WRITTEN TASK ▸
Please duplicate the entries below without any change, starting at the line that contains "Screen dimensions: 1036x1172" and ending at the line that contains "[1083, 514]", and include only those lines.

PROVIDED INFORMATION ▸
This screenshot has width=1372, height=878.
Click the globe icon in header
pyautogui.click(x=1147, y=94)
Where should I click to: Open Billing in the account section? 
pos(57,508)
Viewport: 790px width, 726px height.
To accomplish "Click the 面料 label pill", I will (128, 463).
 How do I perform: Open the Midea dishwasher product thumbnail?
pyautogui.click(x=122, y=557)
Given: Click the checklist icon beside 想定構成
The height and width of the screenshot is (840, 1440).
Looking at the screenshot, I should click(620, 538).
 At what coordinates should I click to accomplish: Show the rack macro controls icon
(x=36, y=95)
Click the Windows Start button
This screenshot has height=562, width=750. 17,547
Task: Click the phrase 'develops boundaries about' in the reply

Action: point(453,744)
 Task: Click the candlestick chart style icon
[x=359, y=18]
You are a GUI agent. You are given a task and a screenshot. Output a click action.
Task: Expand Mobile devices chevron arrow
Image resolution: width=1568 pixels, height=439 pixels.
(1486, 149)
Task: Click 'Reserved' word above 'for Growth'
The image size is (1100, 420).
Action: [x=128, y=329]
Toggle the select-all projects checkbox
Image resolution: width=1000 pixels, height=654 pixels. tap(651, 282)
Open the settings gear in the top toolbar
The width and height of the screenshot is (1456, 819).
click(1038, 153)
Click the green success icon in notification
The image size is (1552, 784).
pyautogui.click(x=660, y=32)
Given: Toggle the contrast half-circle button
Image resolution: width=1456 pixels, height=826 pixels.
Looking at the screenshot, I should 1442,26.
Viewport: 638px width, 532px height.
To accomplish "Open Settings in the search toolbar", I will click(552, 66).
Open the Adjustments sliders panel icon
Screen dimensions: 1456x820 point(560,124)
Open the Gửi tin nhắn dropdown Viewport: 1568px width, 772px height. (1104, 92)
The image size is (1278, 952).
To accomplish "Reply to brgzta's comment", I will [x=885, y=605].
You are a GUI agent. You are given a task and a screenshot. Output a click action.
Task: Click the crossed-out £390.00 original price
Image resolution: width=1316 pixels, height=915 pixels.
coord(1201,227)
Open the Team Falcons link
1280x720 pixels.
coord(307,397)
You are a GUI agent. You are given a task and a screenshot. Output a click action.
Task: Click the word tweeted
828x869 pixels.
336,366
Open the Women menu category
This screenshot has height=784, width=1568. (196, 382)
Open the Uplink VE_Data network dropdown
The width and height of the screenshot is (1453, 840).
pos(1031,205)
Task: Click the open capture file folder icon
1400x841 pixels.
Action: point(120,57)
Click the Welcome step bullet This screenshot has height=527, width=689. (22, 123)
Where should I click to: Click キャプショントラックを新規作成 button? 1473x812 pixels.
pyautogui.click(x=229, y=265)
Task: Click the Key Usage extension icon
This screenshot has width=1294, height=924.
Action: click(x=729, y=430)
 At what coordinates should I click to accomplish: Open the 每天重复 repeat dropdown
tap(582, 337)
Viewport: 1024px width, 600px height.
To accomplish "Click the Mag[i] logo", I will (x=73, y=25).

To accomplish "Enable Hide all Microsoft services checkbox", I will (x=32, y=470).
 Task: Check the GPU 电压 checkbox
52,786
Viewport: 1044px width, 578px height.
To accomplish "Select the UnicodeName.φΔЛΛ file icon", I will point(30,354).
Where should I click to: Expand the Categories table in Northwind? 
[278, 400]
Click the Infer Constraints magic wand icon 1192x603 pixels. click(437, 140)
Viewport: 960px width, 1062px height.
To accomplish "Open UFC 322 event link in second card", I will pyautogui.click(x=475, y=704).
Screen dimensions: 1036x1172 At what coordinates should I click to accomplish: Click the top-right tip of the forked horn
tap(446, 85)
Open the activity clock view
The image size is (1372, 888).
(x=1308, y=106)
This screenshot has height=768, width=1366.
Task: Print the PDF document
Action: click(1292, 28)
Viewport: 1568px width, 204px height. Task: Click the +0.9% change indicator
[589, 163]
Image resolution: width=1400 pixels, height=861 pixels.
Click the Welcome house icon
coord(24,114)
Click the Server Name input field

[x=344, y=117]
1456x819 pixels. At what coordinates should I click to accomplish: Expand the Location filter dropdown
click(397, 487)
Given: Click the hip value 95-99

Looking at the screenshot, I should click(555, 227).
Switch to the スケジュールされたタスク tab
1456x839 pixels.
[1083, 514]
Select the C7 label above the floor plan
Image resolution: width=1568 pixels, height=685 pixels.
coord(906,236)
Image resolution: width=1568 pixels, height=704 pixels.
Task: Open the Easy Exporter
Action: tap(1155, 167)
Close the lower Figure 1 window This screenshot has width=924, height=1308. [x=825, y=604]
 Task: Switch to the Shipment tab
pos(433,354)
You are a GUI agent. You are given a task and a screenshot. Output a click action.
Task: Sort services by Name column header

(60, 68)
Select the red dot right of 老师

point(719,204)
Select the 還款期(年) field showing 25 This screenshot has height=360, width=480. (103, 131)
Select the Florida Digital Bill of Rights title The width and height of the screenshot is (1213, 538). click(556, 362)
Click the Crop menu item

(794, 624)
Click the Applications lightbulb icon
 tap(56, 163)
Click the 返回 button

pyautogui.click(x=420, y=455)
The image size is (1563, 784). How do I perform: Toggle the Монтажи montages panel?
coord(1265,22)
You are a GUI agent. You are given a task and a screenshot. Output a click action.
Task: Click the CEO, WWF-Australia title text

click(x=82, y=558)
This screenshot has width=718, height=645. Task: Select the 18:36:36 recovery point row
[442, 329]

EXPECTED OUTPUT ▸
Screen dimensions: 1036x1172 At what coordinates should I click to accomplish: Click the top-right tip of the forked horn
tap(446, 85)
Open the activity clock view
The image size is (1372, 888).
(x=1308, y=106)
This screenshot has height=768, width=1366.
Task: Print the PDF document
Action: click(1292, 28)
Viewport: 1568px width, 204px height. Task: Click the +0.9% change indicator
[589, 163]
Image resolution: width=1400 pixels, height=861 pixels.
Click the Welcome house icon
coord(24,114)
Click the Server Name input field

[x=344, y=117]
1456x819 pixels. At what coordinates should I click to accomplish: Expand the Location filter dropdown
click(397, 487)
Given: Click the hip value 95-99

Looking at the screenshot, I should click(555, 227).
Switch to the スケジュールされたタスク tab
1456x839 pixels.
[1083, 514]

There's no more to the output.